== Document section ==
Content starts

OPINION | JOHN BRUMMETT: Just the usual nuttiness


Joe Biden was flailing with a gimmick per usual. Chris Jones was reminding that he was flailing even before his president was.

Asa Hutchinson was being all practical and cautionary, like a governor.

Sarah Huckabee Sanders was being breathtakingly arrogant, also per usual, staying firmly on message that her campaign for governor is nobody's business.

This was Wednesday's political snapshot of situation normal, all bleeped up.

The issue is that the American economy--the global one--is an inflationary mess at risk of descending to recession. It poses a consumer hardship most dramatically represented by the soaring price of gasoline.

It's not the Democrats' fault, but is the Democrats' problem. That's how it goes in politics. People vote their pocketbooks more than that Donald Trump ought to be in jail.

The failure of Biden's presidency is that he doesn't engage and lead. He reacts and concedes.

Months ago, some of his party's U.S. senators at risk of midterm defeat--by which Democrats would lose their fingernail Senate control--started pleading for a federal gasoline-tax suspension. That way, they could divert federal highway money to their campaigns.

Biden resisted until Wednesday when he endorsed a three-month suspension of the 18.3-cent-per-gallon federal gasoline tax.

He has no accomplishment to cite other than the bipartisan infrastructure bill, to which he reacted rather than contributed. Center-leaning Democratic and Republican senators worked that out.

So now, Biden wants to take millions out of infrastructure at the same time he wants credit for someone else's work on a separate patchwork of additional spending for infrastructure. He wants to rob the Peter that is the infrastructure he professes to champion to pay Paul who is a Democratic U.S. senator at risk of getting beat in November.

His good friend Tom Carper, Democratic senator from Joe's Delaware, responded that a gasoline-tax suspension was "short-sighted and inefficient." And I'm positively elated as a practical centrist to side in this matter with U.S. Rep. Pramila Jayapal of Washington, leader of that usually nonsensical "progressive wing" of the Democratic Party.

She said a gasoline-tax suspension would not make it down to consumers and thus was not the answer.

Meantime on Wednesday in Little Rock, Democratic gubernatorial candidate Chris Jones spoke to the Political Animals and reminded that he'd called weeks ago for suspending the state gasoline tax of 24.8 cents a gallon. He acknowledged the loss of highway funding, but said people are hurting.

They'll hurt more if the gasoline-tax suspension gets absorbed in ever-enigmatic pump prices and their heads bang against the tops of their pickup cabs as they bounce down maintenance-abandoned roads.

Content ends

== Recorded information ==
Content starts

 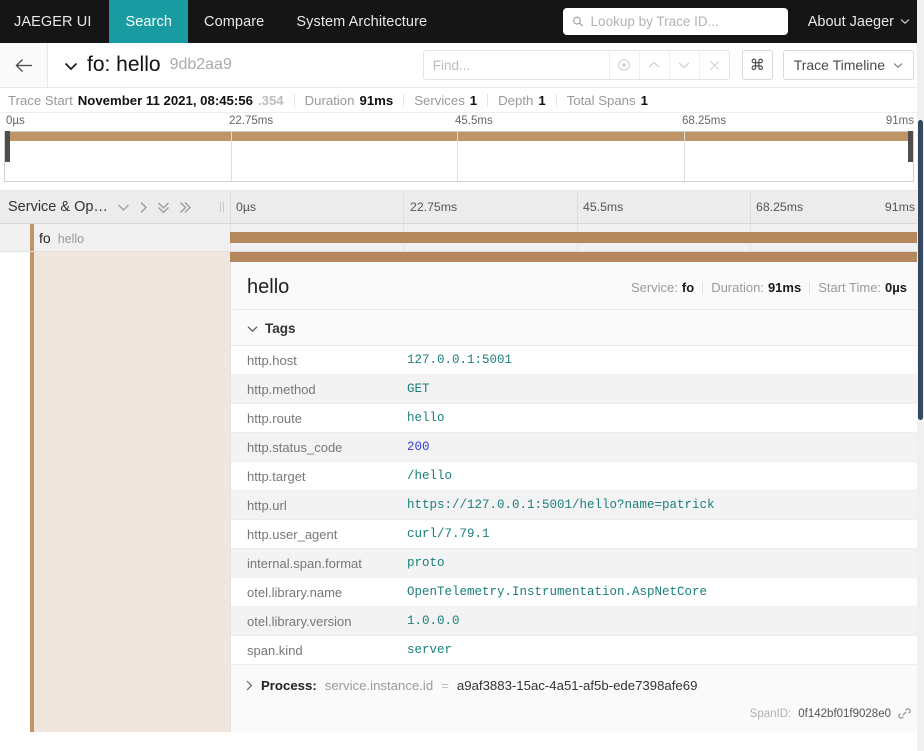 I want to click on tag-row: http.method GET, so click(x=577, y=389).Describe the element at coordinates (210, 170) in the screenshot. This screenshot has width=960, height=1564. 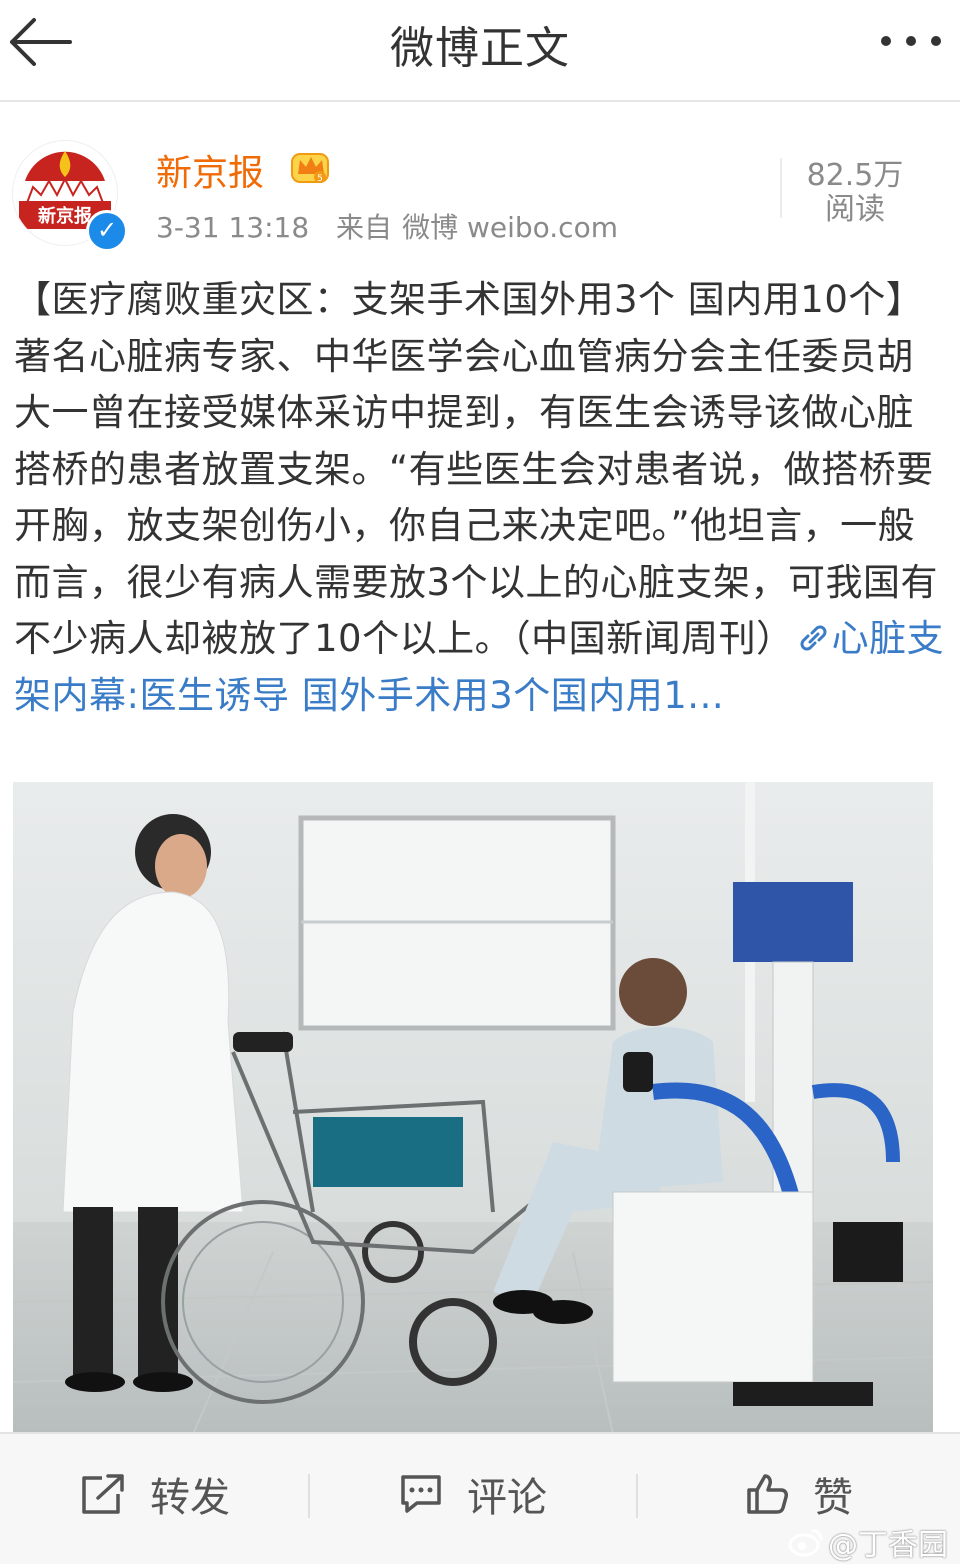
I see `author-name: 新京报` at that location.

Content ends
Content starts

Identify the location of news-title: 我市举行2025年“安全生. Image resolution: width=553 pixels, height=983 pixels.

Content ends

== Work order 1 ==
Give the full name of every person the gasoline-tax column names by first and last name in its body, leaving out the byline.
== Work order 2 ==
Write the next few paragraphs of the opinion column on the gasoline-tax suspension, picking up right after its final sentence.

== Expected answer 1 ==
Joe Biden, Chris Jones, Asa Hutchinson, Sarah Huckabee Sanders, Donald Trump, Tom Carper, Pramila Jayapal

== Expected answer 2 ==
For Jones to have any chance to save the state from the secret campaign of Sarah Sanders, he must separate himself from Biden, whom Arkansas voters abhor by two-to-one. Touting a me-too with Joe is not the way to go.

Gov. Asa Hutchinson said Wednesday that we need all the gasoline-tax revenue we now generate to pay for all the highway projects now underway. And he said we can use this $1.5 trillion general-revenue surplus--that's entirely separate from the special highway revenue--to accelerate the imposition of already approved income-tax cuts.

That would give people an instant pay raise in withholding reductions and a break that wouldn't be taken away in three months.

Finally, there is Sarah Sanders, who demonstrated another of her arrogances and contrivances on Wednesday.

She put out another news release saying after the fact that she'd had another "policy meeting" behind closed doors--this one on timely energy issues with energy-industry people in El Dorado.

We were not notified of this event publicly in advance nor allowed to attend. We are to take her word for it that it was a good meeting and that she led it splendidly.

As for her specific policies, her news release declared, "As President Biden continues to destroy our economy with his America-last energy policies and beg other nations for foreign oil, it's time to unleash the resources we have right here at home. As governor, I will enact bold, conservative reforms to create an environment that allows the energy industry to continue to invest and diversify."

Sanders runs for governor not with campaign appearances but campaign executive sessions. She runs not on freedom of information, but freedom from it. Hers.

I'm old enough to remember when Bill Clinton ran for governor with me tagging along, covering all his sessions, even the one in Fordyce that time with the timber-industry people who were mad at him.

The news article in this paper Thursday said efforts to reach Sanders on Wednesday to seek more specific information on the issue of the day were not successful.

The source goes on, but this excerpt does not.